Changing your mind is easy, he adds.
“Overpayments are usually set up as a standing order, so you are in total control of the amount and regularity, and the lender is not expecting it each month like your regular mortgage payment.”
Easier said than done
Sounds lovely in principle – but not everyone can fork out an extra 20% for their mortgage every month.
So don’t go in blind, warns Nouran Moustafa, independent financial adviser at Roxton Wealth.
“If you drain your liquidity and have no emergency fund, that’s poor planning,” she says.
“And many mortgages have annual limits or early repayment charges you must understand first.”
Most lenders allow up to 10% overpayments per year before applying a charge, says Stirling.
The opportunity cost
If you do have the capital to spare, it’s worth comparing how much you’d save after repayment charges with how your capital might perform otherwise.
“Always compare the benefits of overpaying on your mortgage against putting that income into savings,” says Elliott Culley, director at Switch Mortgage Finance.
“As a general rule, if the interest on the savings account you can get is higher than your interest rate on the mortgage, then the savings will be the better option.”
Investing your money could also offer better returns than the amount you save with overpayments.
“I favour liquidity and investing elsewhere instead of overpaying your mortgage,” says mortgage adviser Steven Greenall, from Protect & Lend.
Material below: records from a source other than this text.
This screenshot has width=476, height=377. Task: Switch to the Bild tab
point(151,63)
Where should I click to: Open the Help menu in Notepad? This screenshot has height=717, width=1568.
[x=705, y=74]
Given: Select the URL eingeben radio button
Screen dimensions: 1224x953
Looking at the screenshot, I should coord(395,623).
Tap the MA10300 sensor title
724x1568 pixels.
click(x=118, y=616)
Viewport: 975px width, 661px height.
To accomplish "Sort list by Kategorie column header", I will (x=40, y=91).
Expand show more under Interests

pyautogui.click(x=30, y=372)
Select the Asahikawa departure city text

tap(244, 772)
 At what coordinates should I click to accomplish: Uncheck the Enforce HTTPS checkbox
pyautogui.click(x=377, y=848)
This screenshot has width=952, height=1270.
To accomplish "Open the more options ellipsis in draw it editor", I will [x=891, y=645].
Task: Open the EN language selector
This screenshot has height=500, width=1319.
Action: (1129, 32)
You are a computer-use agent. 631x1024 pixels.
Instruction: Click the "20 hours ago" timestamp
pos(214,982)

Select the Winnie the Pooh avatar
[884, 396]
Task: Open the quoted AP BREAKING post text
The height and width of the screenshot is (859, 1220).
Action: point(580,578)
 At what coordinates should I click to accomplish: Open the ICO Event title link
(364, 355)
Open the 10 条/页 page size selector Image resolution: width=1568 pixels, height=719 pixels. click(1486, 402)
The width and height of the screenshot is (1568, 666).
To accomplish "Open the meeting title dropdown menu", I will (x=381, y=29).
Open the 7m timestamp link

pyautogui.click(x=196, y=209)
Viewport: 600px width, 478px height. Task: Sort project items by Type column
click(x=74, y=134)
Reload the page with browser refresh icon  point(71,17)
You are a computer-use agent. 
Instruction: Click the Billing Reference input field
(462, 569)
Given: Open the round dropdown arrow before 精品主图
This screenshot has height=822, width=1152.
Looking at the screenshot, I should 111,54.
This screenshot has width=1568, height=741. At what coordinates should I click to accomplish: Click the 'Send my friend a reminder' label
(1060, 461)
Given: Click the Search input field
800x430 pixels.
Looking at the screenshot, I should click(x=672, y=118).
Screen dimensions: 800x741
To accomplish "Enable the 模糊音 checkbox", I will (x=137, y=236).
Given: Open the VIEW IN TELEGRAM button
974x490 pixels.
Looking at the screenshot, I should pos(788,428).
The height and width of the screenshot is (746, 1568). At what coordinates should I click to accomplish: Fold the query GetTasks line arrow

“Psychologically, it may suit people, but it’s the cheapest debt you can get, so use it to your advantage.”
Philly Ponniah, chartered wealth manager at Philly Financial, says once your cash is in your mortgage, you cannot easily access it and may miss out on investment opportunities: “The key question is whether you would still feel secure if investments fell. If not, lean towards overpayments.”
Investments aren’t the only alternative, adds Richard Davidson, mortgage adviser at onlinemortgageadvisor.co.uk.
“Overpaying versus contributing to a pension, children’s education or investments is a decision where you need to weigh up different rates of return, risks and your individual circumstances, future plans and goals.”